• This report describes recent developments in our understanding of bipolar disorder. It is written for people who have received the diagnosis, people who feel it might apply to them, friends and relatives, mental health professionals and anyone else with an interest in this issue. The report is divided into five parts, covering the nature of the problem, causes, sources of help and treatment, recovery and how mental health services need to change.

    Key points:

    • This report is about those problems that are traditionally thought of as arising from a mental illness called ‘bipolar disorder’ (formerly called ‘manic depression’).
    • Many people experience periods of depression and also periods of elation and overactivity. Mood can affect how we feel about ourselves. For example, at times we may feel extremely positive or even grandiose about our own abilities, whereas at other times we may feel that we are a complete failure.
    • For some people, episodes of extreme mood are frequent and severe enough to lead them, or those around them to seek help. Within mental health services the problems are currently likely to be seen as a ‘disorder’ – bipolar disorder. It is only people who come into contact with mental health services who are likely to receive a diagnosis and be seen as having a mental illness.
    • However, not all mental health professionals accept the idea that these experiences are caused by an underlying illness.
    • There is increasing evidence that it may be more helpful to conceptualise these problems as being on a continuum: we are all subject to mood variation, but within this, people range from those who experience relatively few highs or lows to those who tend to experience more extreme mood states. There are both positives and negatives associated with both ends of the continuum. For example, individuals who experience extreme mood states tend to be very creative, at times have a great deal of energy and often can be high achievers. But they can also experience problems – for example, during periods of elation people sometimes do things that they later regret, such as spending too much money.

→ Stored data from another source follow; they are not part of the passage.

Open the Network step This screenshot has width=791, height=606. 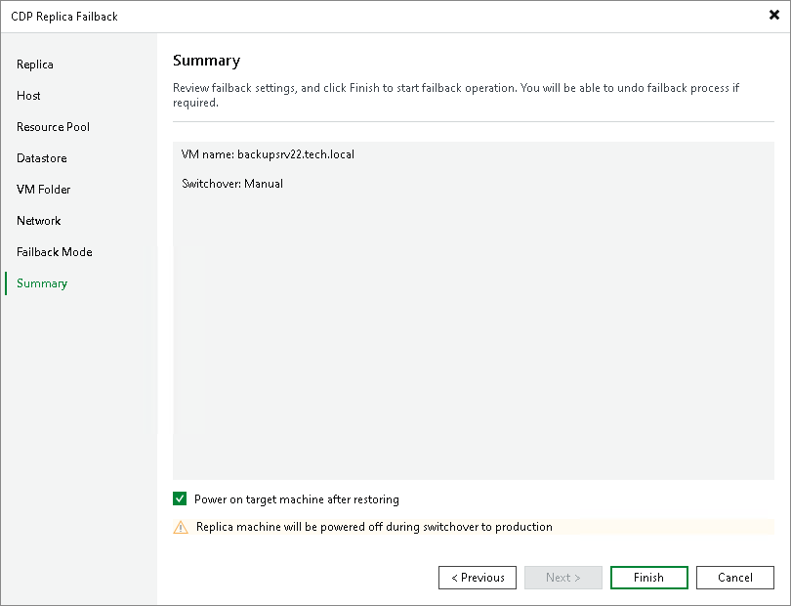click(38, 221)
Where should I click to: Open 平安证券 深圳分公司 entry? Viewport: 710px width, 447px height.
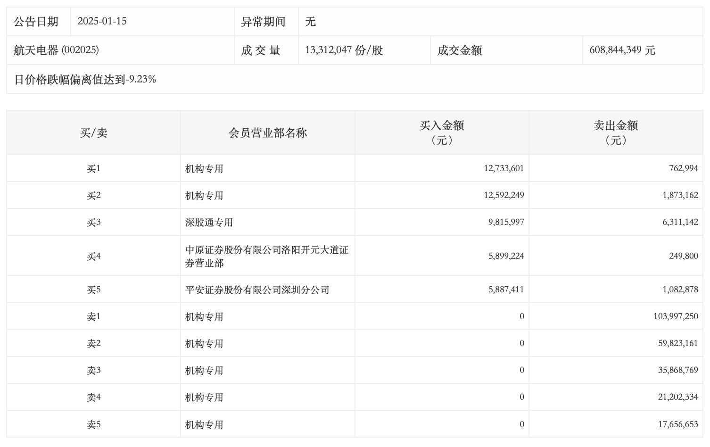coord(257,290)
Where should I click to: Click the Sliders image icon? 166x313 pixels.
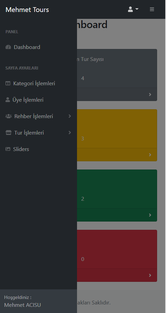[8, 149]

    • Each individual’s experiences are unique – no one person’s problems, or ways of coping with them, are exactly the same as anyone else’s.
    • Some people who experience extreme mood states find it useful to think of themselves as having an illness. Others prefer to think of their problems as, for example, an aspect of their personality which sometimes gets them into trouble but which they would not want to be without.

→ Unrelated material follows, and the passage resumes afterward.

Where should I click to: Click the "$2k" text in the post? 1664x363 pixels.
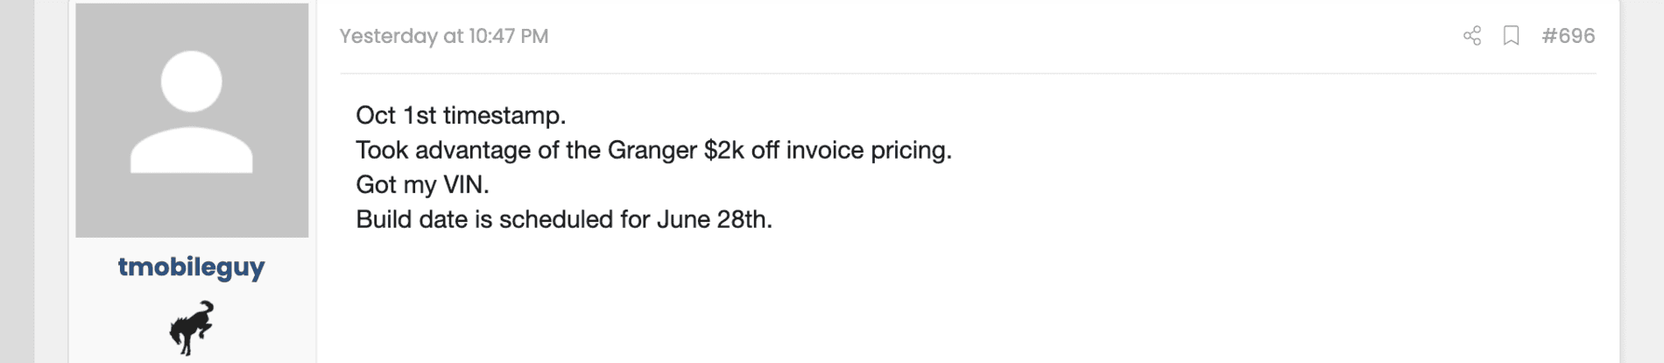point(723,151)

    • Mental health services have traditionally tended to assume that once someone experiences problems with unstable mood severe enough to bring them into contact with services, the problems are likely to recur. In fact this appears to be the case for fewer than half of those people.
    • Traditionally, medication has often been the only type of help offered. Some people, but not all, find it helpful. For those considering using medication, a ‘try it and see’ approach is needed in order to find which medication, if any, is helpful and in what dose. There is increasing evidence that talking treatments (particularly cognitive behaviour therapy), and self-help (especially supported by a worker or self-help group) can also be very useful.